There are two basic reasons why noncharismatics tend to close the door on the supernatural world. One is their suspicion that charismatic practices are detached from sound exegesis of Scripture. As a biblical scholar, it’s easy for me to agree with that suspicion—but over time it has widely degenerated into a closed-minded overreaction that is itself detached from the worldview of the biblical writers.
The other reason is less self-congratulatory. The believing church is bending under the weight of its own rationalism, a modern worldview that would be foreign to the biblical writers. Traditional Christian teaching has for centuries kept the unseen world at arm’s length. We believe in the Godhead because there’s no point to Christianity without it. The rest of the unseen world is handled with a whisper or a chuckle.
The second serious shortcoming is evident within the charismatic movement: the elevation of experience over Scripture. While that movement is predisposed to embrace the idea of an animate spiritual world, its conception of that world is framed largely by experience and an idiosyncratic reading of the book of Acts.
Those two shortcomings, while seemingly quite different, are actually born of the same fundamental, underlying problem: Modern Christianity’s view of the unseen world isn’t framed by the ancient worldview of the biblical writers. One segment wrongly consigns the invisible realm to the periphery of theological discussion. The other is so busy seeking some interaction with it that it has become unconcerned with its biblical moorings, resulting in a caricature.
I’m concerned about both shortcomings, but since this book derives from my own story, the problem of the Christian skeptic hits closer to home and is my greater concern.
If your background, like mine, is in the evangelical, noncharismatic branch of Protestantism, perhaps you consider yourself an exception to the patterns I’ve identified, or think that I’ve overstated the situation. But what would you think if a Christian friend confided to you that he believed he had been helped by a guardian angel, or that he had audibly heard a disembodied voice warning him of some danger? What if your friend claimed to have witnessed demonic possession, or was convinced that God had directed her life through a dream that included an appearance of Jesus?

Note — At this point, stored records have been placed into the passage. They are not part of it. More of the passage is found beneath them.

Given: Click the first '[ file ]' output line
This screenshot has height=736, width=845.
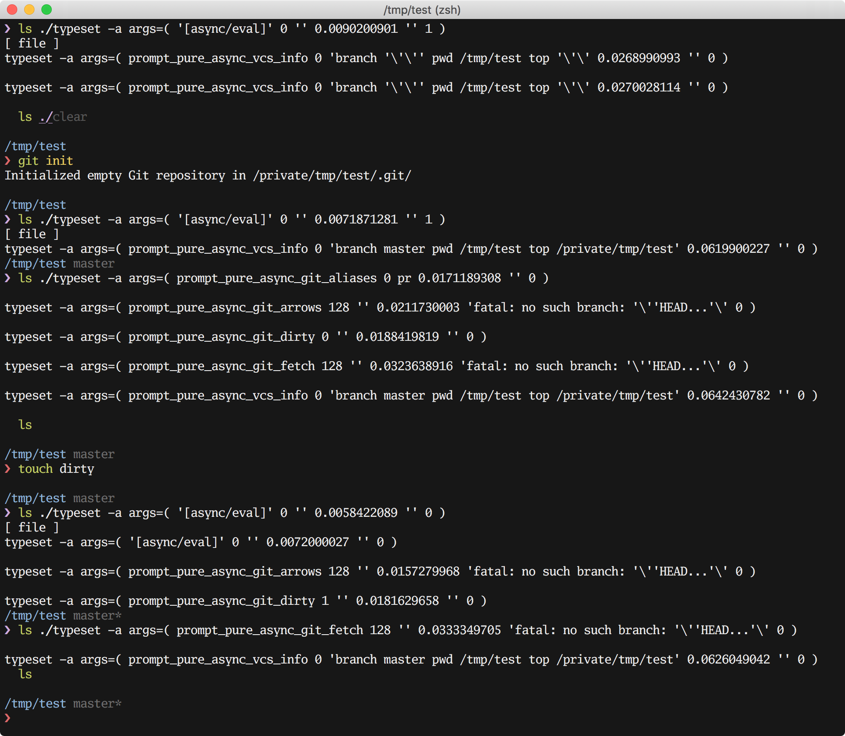Looking at the screenshot, I should pyautogui.click(x=32, y=44).
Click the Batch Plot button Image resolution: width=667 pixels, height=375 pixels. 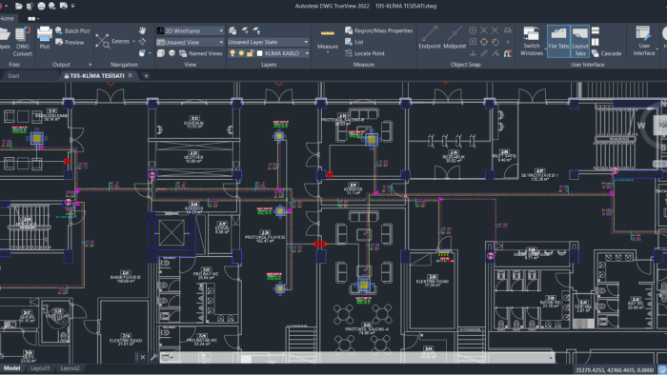tap(72, 30)
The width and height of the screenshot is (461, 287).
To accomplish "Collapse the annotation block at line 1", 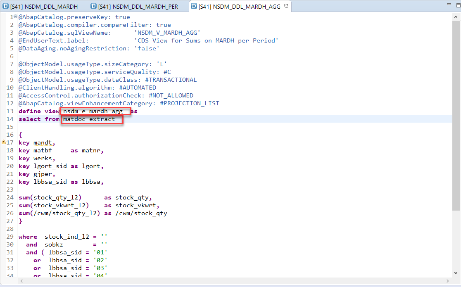I will (16, 17).
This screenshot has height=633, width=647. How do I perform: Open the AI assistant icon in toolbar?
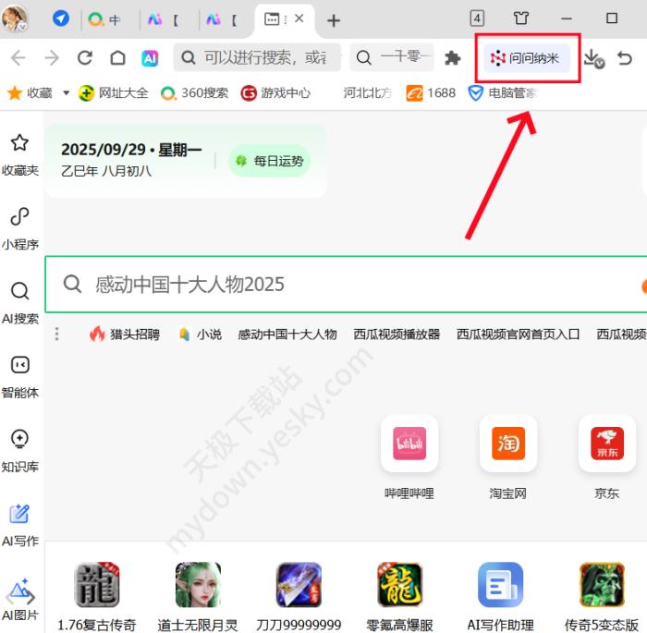[x=150, y=58]
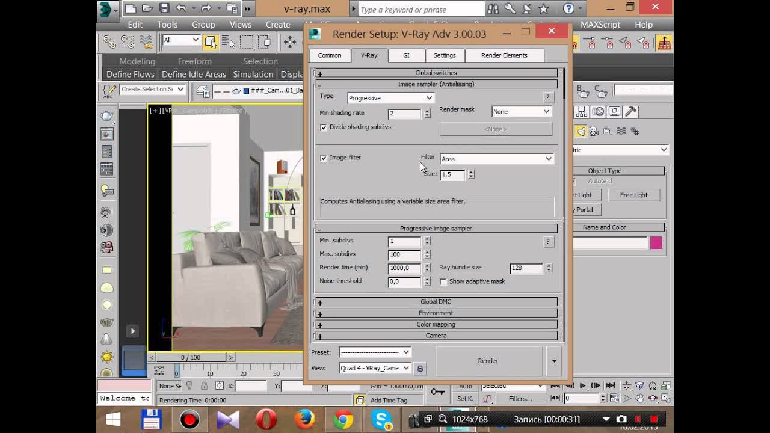
Task: Select the Cameras category icon
Action: click(594, 131)
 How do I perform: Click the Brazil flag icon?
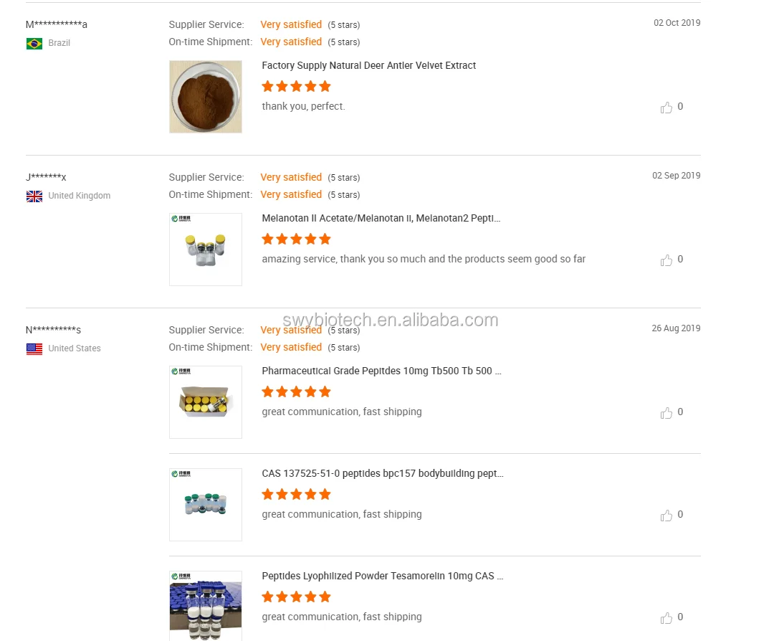(x=34, y=44)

Most of us noncharismatics would have to admit that our initial impulse would be to doubt. But we actually have a less transparent reflex. We would nod our head and listen politely to our friend’s fervent story, but the whole time we would be seeking other possible explanations. That’s because our modern inclination is to insist on evidence. Since we live in a scientific age, we are prone to think these kinds of experiences are actually emotional misinterpretations of the events—or, worse, something treatable with the right medication. And in any individual case, that might be so—but the truth is that our modern evangelical subculture has trained us to think that our theology precludes any experience of the unseen world. Consequently, it isn’t an important part of our theology.
My contention is that, if our theology really derives from the biblical text, we must reconsider our selective supernaturalism and recover a biblical theology of the unseen world. This is not to suggest that the best interpretation of a passage is always the most supernatural one. But the biblical writers and those to whom they wrote were predisposed to supernaturalism. To ignore that outlook or marginalize it will produce Bible interpretation that reflects our mind-set more than that of the biblical writers.